"""

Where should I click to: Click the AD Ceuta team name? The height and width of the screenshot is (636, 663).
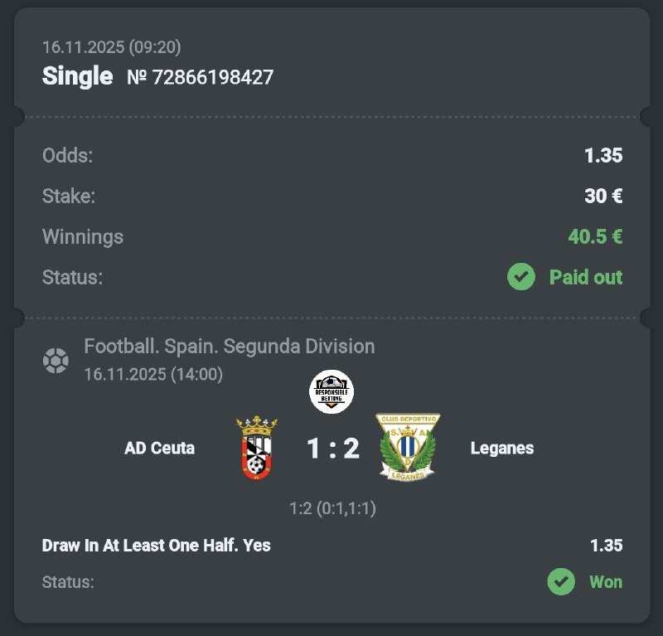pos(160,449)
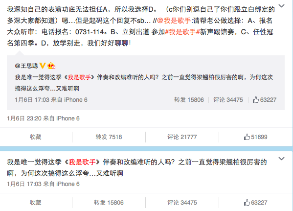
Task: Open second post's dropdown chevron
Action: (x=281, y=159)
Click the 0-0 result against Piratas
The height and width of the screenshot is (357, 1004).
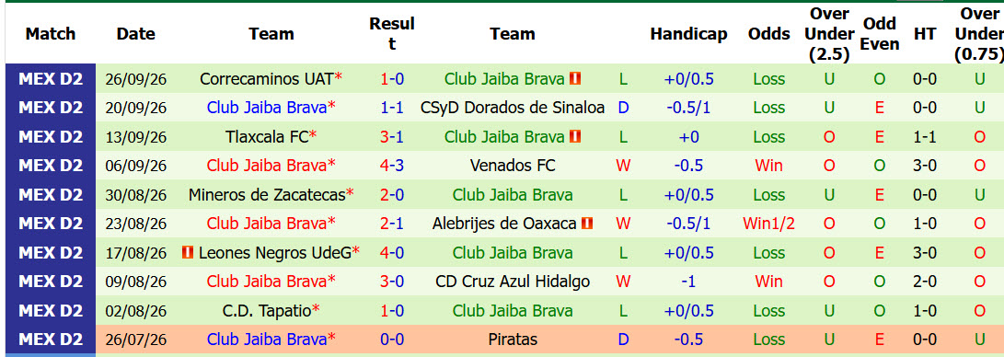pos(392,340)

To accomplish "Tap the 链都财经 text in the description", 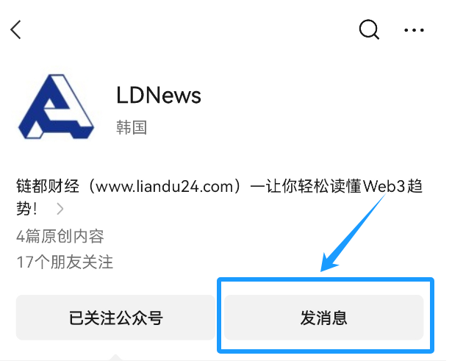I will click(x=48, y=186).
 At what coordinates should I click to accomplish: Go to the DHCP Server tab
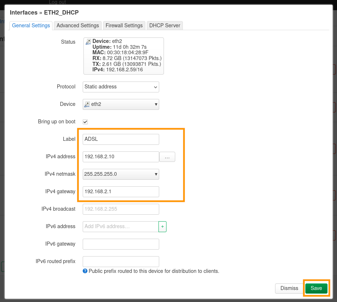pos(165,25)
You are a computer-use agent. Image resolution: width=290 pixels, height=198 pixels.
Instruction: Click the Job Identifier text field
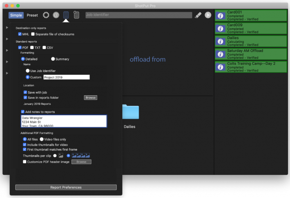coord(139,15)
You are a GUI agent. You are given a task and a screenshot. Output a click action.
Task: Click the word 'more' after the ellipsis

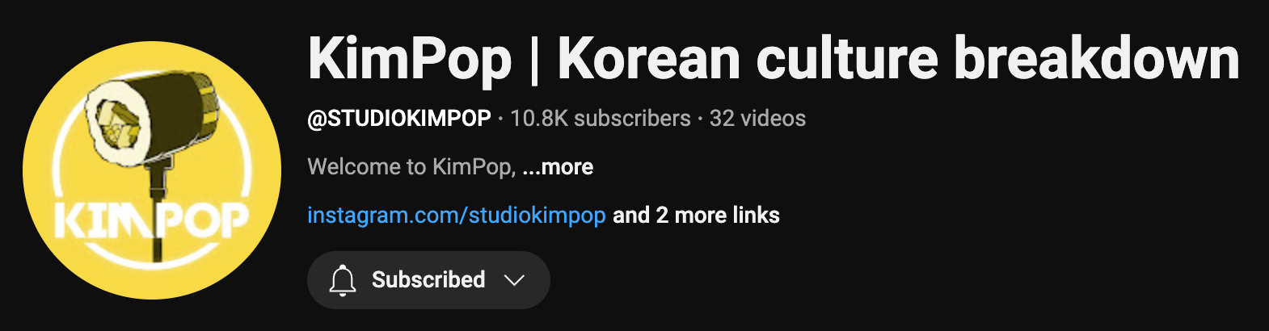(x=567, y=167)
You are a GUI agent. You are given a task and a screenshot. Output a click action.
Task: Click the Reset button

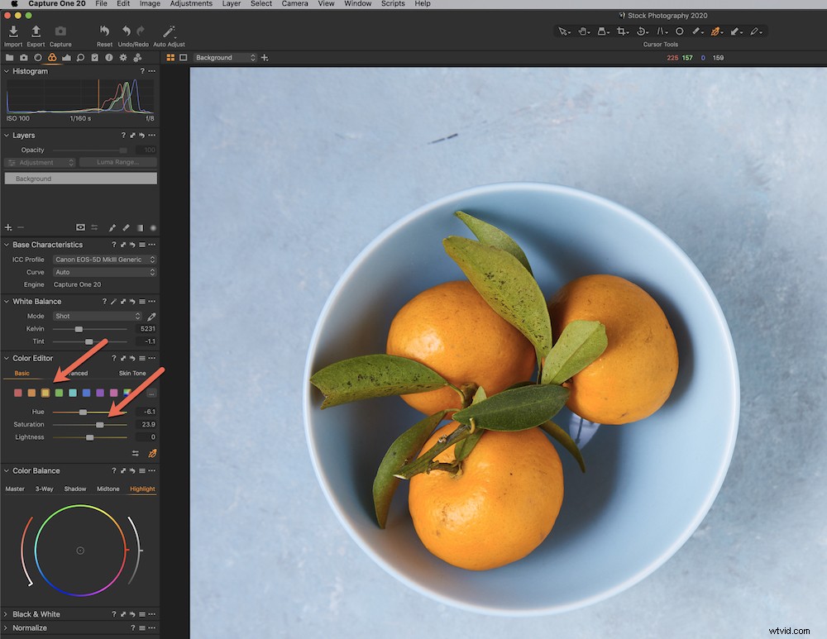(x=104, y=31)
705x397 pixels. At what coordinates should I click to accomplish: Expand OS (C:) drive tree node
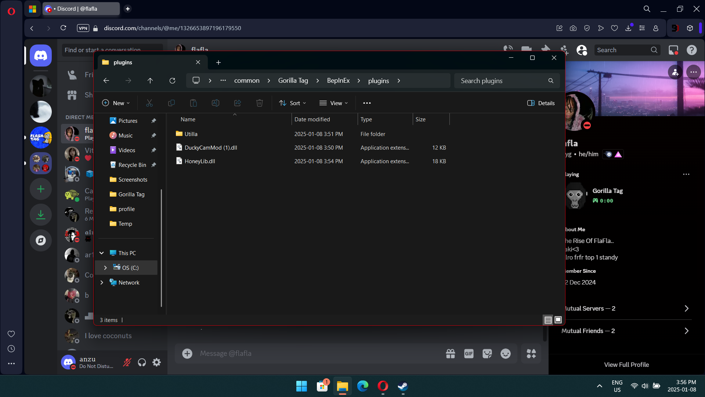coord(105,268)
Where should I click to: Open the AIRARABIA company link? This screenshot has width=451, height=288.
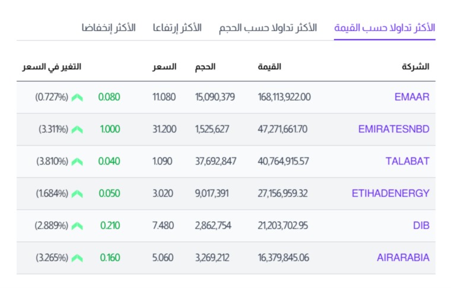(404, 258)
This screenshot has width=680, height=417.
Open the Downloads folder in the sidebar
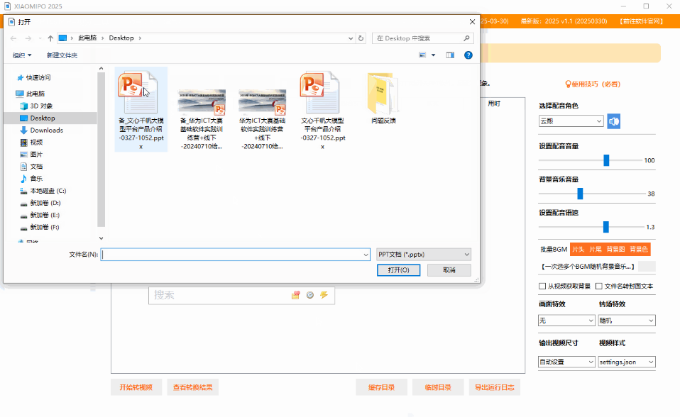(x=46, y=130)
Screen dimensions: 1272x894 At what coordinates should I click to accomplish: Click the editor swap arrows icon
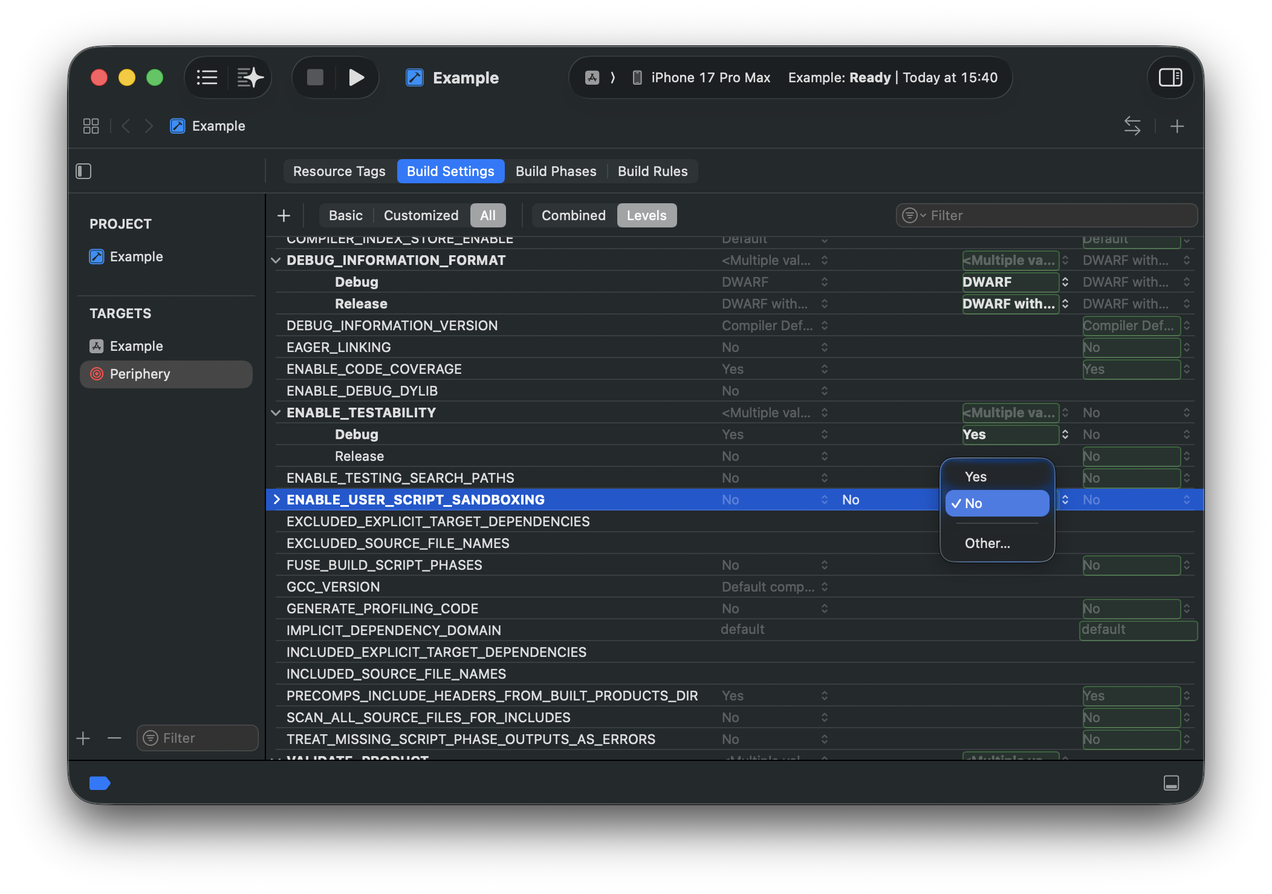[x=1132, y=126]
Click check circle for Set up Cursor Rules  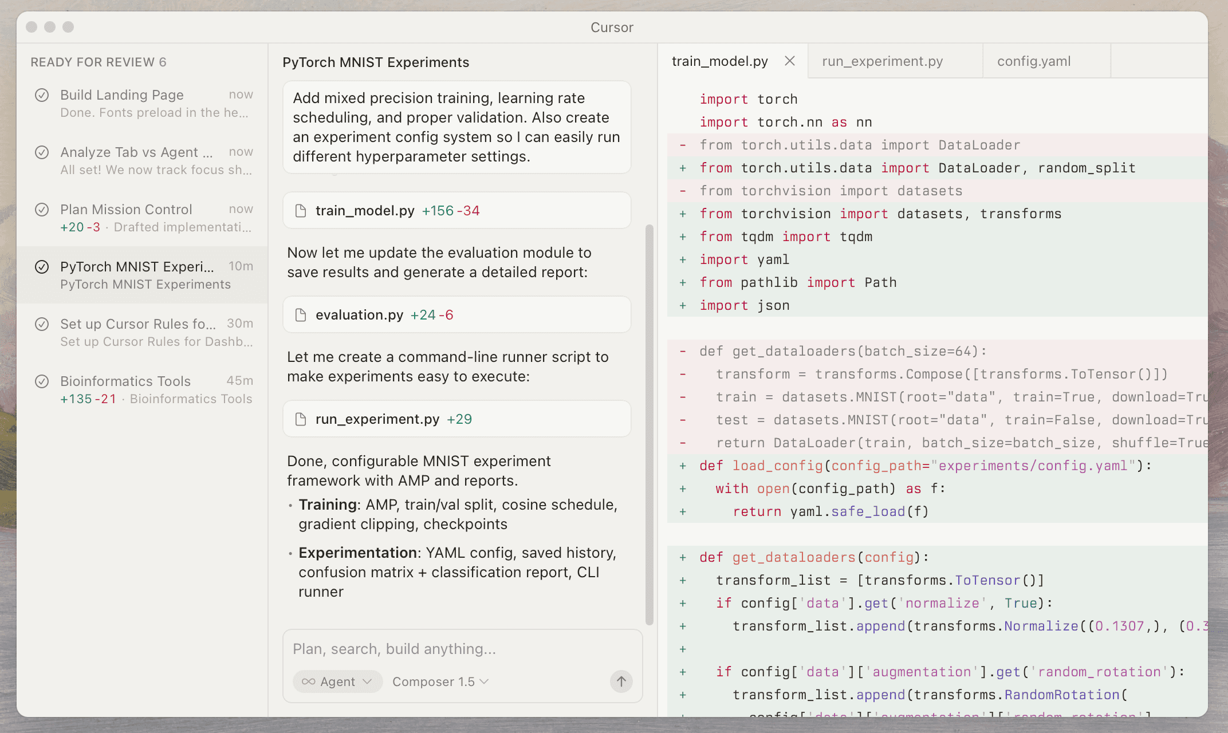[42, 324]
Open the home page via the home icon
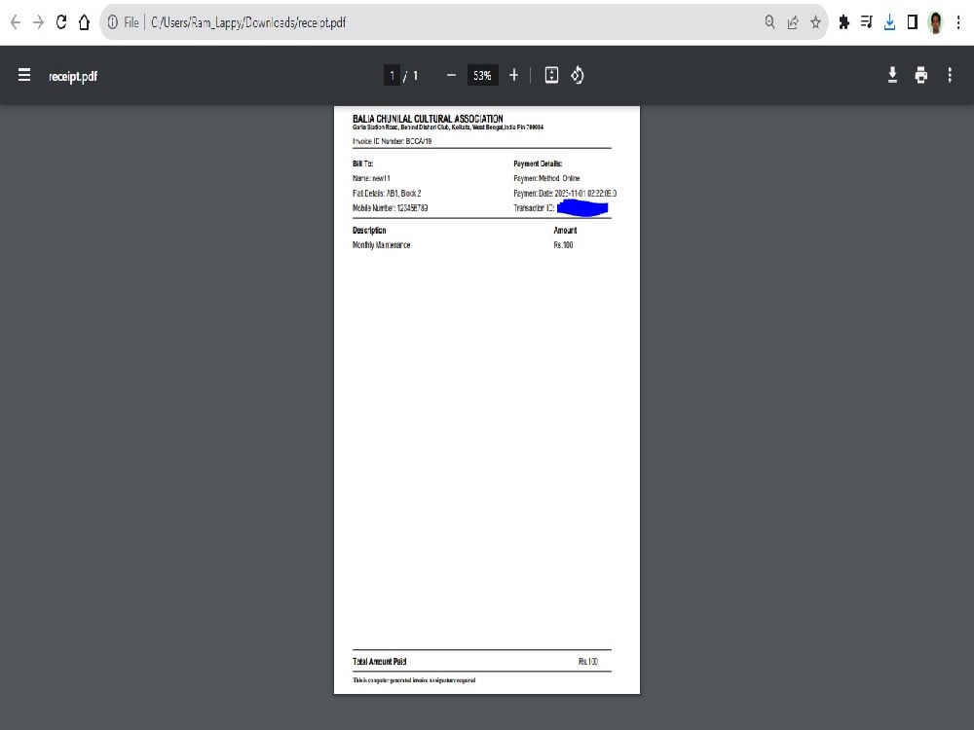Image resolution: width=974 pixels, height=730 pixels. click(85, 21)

"""

→ Exercise description: Render the lines of the records from the first line through the line containing "pos(392,340)", inclusive, as a JSON list of strings with one string per line, omitting blank lines and any pictures.

→ Result for this task:
[
  "Where should I click to: Click the AD Ceuta team name? The height and width of the screenshot is (636, 663).",
  "pos(160,449)",
  "Task: Open second post's dropdown chevron",
  "Action: (x=281, y=159)",
  "Click the 0-0 result against Piratas",
  "The height and width of the screenshot is (357, 1004).",
  "pos(392,340)"
]